_Отрывок_
■ ■ ■ ■
Пассивное приспособление, требующее главным образом недеятельного сопротивления, выносливости, пластичности и изменяемости (приспособляемости), очевидно, преимущественво зависит от легкости и быстроты в накоплении вещества, от скорости роста, от быстроты размножения, от minimum'a траты вещества и силы на поддержание жизни (см. выше: §§ 29 и 30). Это те пути, которыми шло развитие растительного мира, это те методы, которыми в этом мире одерживались и одерживаются победы. Совсем иных условий требует активное приспособление, потому что ему нужно деятельное устранение и уничтожение препятствий, т. е. оно зависит преимущественно от накопления в организме не вещества, а способной к постоянному выделению силы (мускульной и нервной), от значительного, стало быть, расхода вещества на освобождение и скомбин[ир]ование энергии. Высшие животные несут громадные траты на работу, мышечную и нервную, и на высокую температуру тела как необходимое условие для этой работы. Отсюда все основные различия двух царств органического мира. Если растительная жизнь требует, благодаря пассивной форме ее приспособления, побольше вещества, очень мало нуждаясь в свободной энергии, то не естественно ли, что она поглощает углекислоту (откуда заимствуется главная составная часть органической ткани) и выделяет кислород (за счет соединения которого с органическими тканями вырабатывается и освобождается энергия организма). И наоборот, животная жизнь, требующая постоянного производства этой силы, должна потреблять кислород и выделять углекислоту как побочный продукт этого производства. Или далее: опять-таки совершенно естественно, если растительная жизнь, комбин[ир]уя вещество из устойчивых неорганических соединений в неустойчивые органические (за счет солнечной энергии, конечно), накопляет этим путем потенциальную энергию, тогда как животная жизнь, постоянно расходуя вещество для производства свободной энергии, должна это делать за счет обратного преобразования неустойчивых органических соединений в устойчивые неорганические (каким путем только и может быть освобождена энергия для работы, необходимой животному миру). Здесь неуместно более подробное развитие этого положения*, но и сказанного, <я думаю,> довольно, чтобы видеть, до какой степени это различение активного и пассивного приспособления в прогрессе жизни тесно связано с существенными фактами и основными законами жизни. Мы еще вернемся к этому различению, а теперь обратимся к другому, тоже сказавшемуся еще на самых низших ступенях жизни.
■ ■ ■ ■
_Исходные записи_

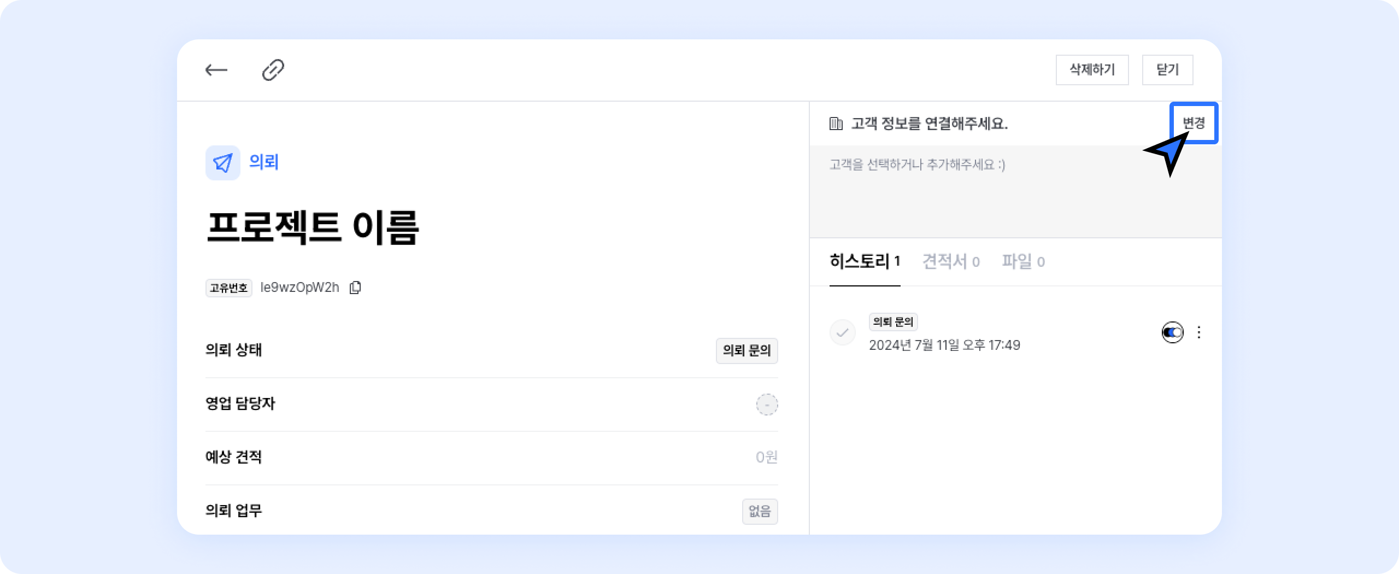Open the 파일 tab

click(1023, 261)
■ ■ ■ ■
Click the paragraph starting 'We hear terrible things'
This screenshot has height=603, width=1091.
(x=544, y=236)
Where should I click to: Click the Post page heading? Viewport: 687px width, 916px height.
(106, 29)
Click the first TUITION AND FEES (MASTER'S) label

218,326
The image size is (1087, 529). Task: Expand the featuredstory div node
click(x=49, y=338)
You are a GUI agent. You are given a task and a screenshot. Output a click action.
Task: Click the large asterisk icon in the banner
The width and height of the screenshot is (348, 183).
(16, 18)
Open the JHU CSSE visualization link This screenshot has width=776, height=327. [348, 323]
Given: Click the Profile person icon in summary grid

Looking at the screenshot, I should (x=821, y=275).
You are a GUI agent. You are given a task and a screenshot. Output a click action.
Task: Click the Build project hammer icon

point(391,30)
■ ■ ■ ■
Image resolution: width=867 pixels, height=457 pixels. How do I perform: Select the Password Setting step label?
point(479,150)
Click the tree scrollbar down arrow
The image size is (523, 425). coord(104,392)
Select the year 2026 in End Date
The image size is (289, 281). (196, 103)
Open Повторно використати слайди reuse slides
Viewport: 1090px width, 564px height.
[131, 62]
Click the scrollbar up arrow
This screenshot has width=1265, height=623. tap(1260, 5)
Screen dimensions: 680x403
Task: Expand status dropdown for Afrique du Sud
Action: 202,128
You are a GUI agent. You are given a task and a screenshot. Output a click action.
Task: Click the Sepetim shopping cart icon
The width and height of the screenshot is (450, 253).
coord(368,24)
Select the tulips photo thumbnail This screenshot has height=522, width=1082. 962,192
■ ■ ■ ■
_Задание 1_
Согласуются ли с отрывком о пассивном и активном приспособлении утверждения (а), (б) и (в)? На каждое ответьте «да» или «нет» и приведите решающие слова отрывка в точной цитате.
(а) Растительная жизнь поглощает кислород.
(б) Высшие животные несут траты на высокую температуру тела.
(в) Активное приспособление зависит преимущественно от накопления вещества.
_Задание 2_
Ответьте по отрывку о пассивном и активном приспособлении:
(а) На какие параграфы отсылает отрывок словами «см. выше»?
(б) Какая сила, по отрывку, должна накапливаться в организме при активном приспособлении?
(в) За счет какой энергии растительная жизнь превращает устойчивые неорганические соединения в неустойчивые органические?

_Ответ 1_
(а) Нет: «она поглощает углекислоту».
(б) Да: «Высшие животные несут громадные траты на работу, мышечную и нервную, и на высокую температуру тела».
(в) Нет: «оно зависит преимущественно от накопления в организме не вещества, а способной к постоянному выделению силы (мускульной и нервной)».

_Ответ 2_
(а) §§ 29 и 30.
(б) Мускульная и нервная.
(в) За счет солнечной энергии.